I took manual control of the two forward Type-3s, checked to make sure their capacitors were full, and detached them from the hull. The guns floated slowly as I reactivated the point-defense and waited.
Four seconds later, the gun on the starboard side fired once, hulling one of the bug-ships on that side. But the starboard one was spinning the wrong direction. It would be several minutes before it made a complete revolution. By then it would be all over.
It was time, and I was ready. I designated targets, switched half of the point-defense to active attack, and sent another silent thought to the Void Gods. It felt good to do so. Unnaturally good. Joker’s prayers had obviously rubbed off on me, and all those indoctrination sessions in the colonel’s office must have filtered into my mind. Even so, a quick prayer to some other power was as good a hope as any, given my current circumstances.
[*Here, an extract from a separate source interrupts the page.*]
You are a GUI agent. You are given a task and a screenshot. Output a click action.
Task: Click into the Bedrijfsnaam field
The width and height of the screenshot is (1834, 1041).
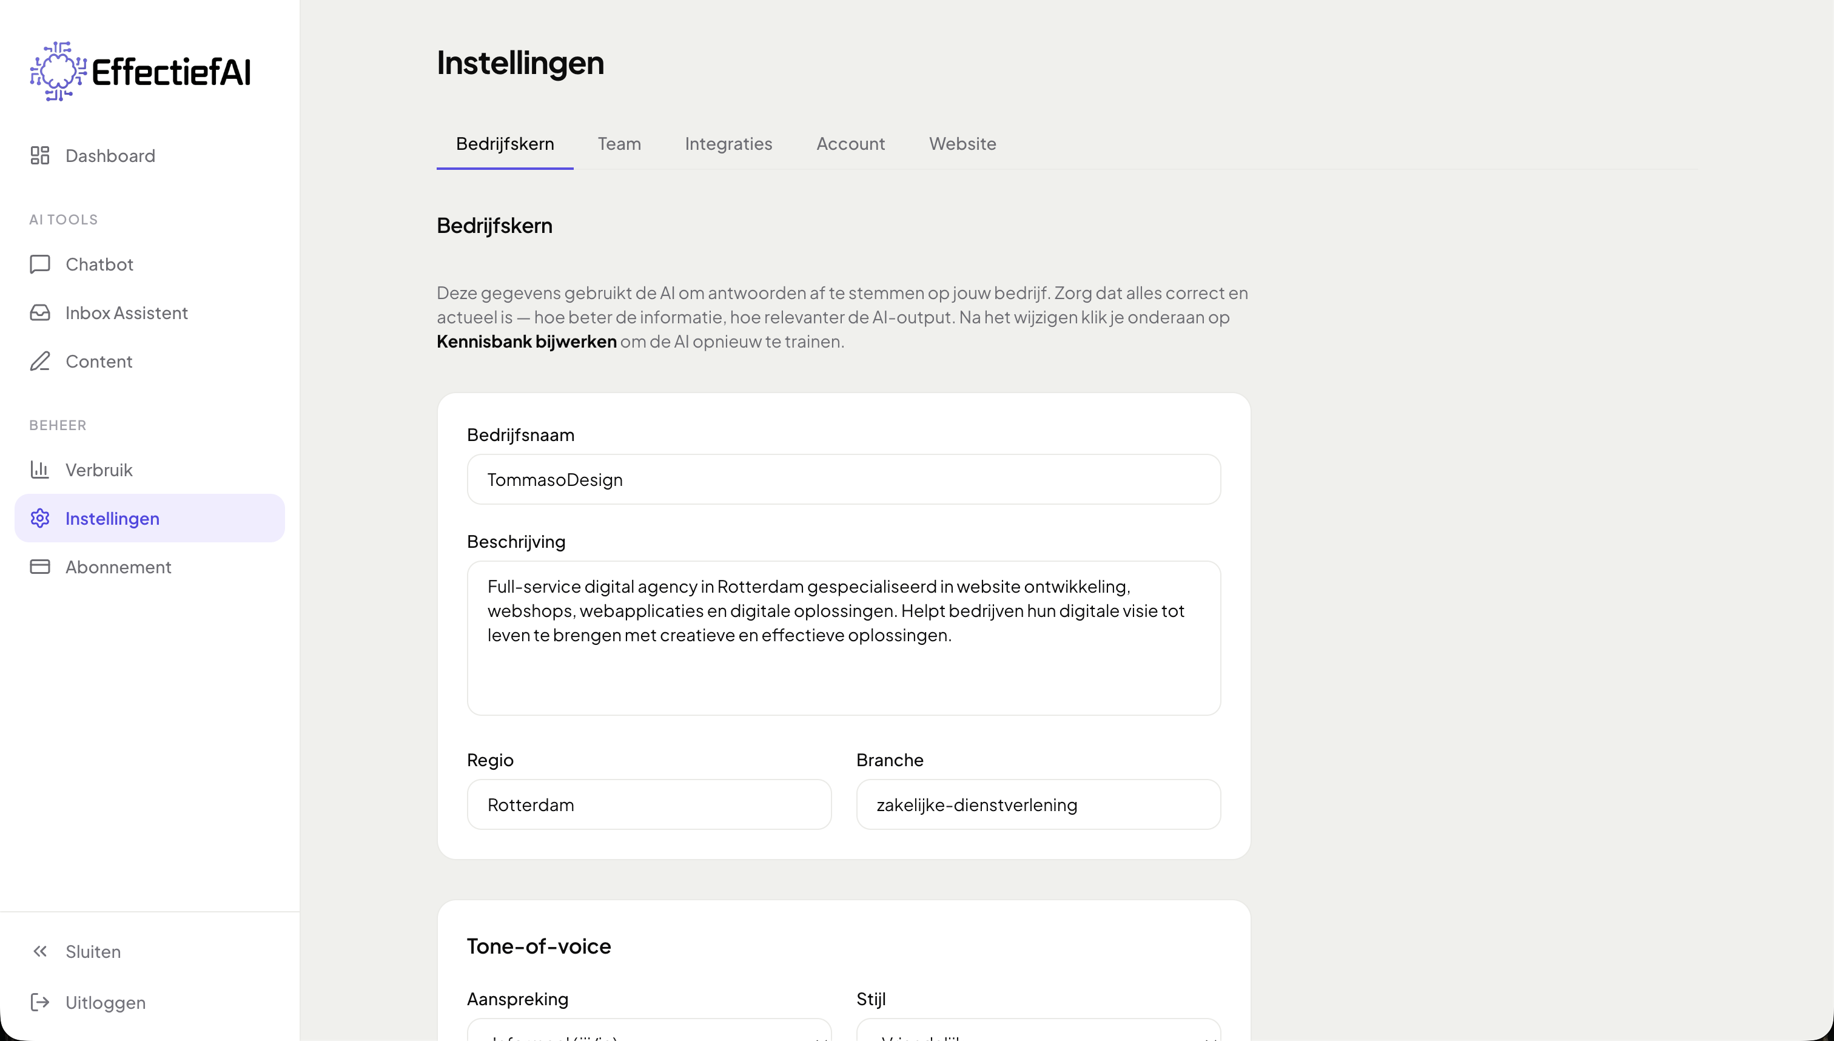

I disabled the safeties on the navigation system and set the Revenge’s destination as the slightly larger of the two Xeno ships headed our way. With the safeties disabled, our captured Xeno vessel would do its best to obtain the same position in space as our attackers. End result? A glorious explosion of powerplants and bug guts.
The First Officer shouted something in my ear, but I ignored him and focused on the task at hand. I couldn’t deploy the Burner against them. The device was designed to work on planets. It was also designed to be deployed into a gravity well. I couldn’t even aim it properly. If I survived this somehow and got back home, I planned on addressing that small oversight.
Now, it was time to save my crew.
“On my way, you disobedient assholes!” I roared into the ship-wide comms. I was touched by their gesture, but it wasn’t proper for me to come right out and say it. I was the ship’s captain, after all.
My pod was a short run from the bridge. I never thought I’d use it. Nobody ever thought they would, but Federation troops trained constantly on all the equipment we were expected to operate. Even escape pods.
I slapped the control panel on the circular hatch our techs had installed. The bulkhead irised open with a high-pitched hiss. I hesitated. The automatic fire of the ship’s weapons wasn’t very accurate. At best, they’d get one pass at our enemy and maybe score five or six hits on a single ship.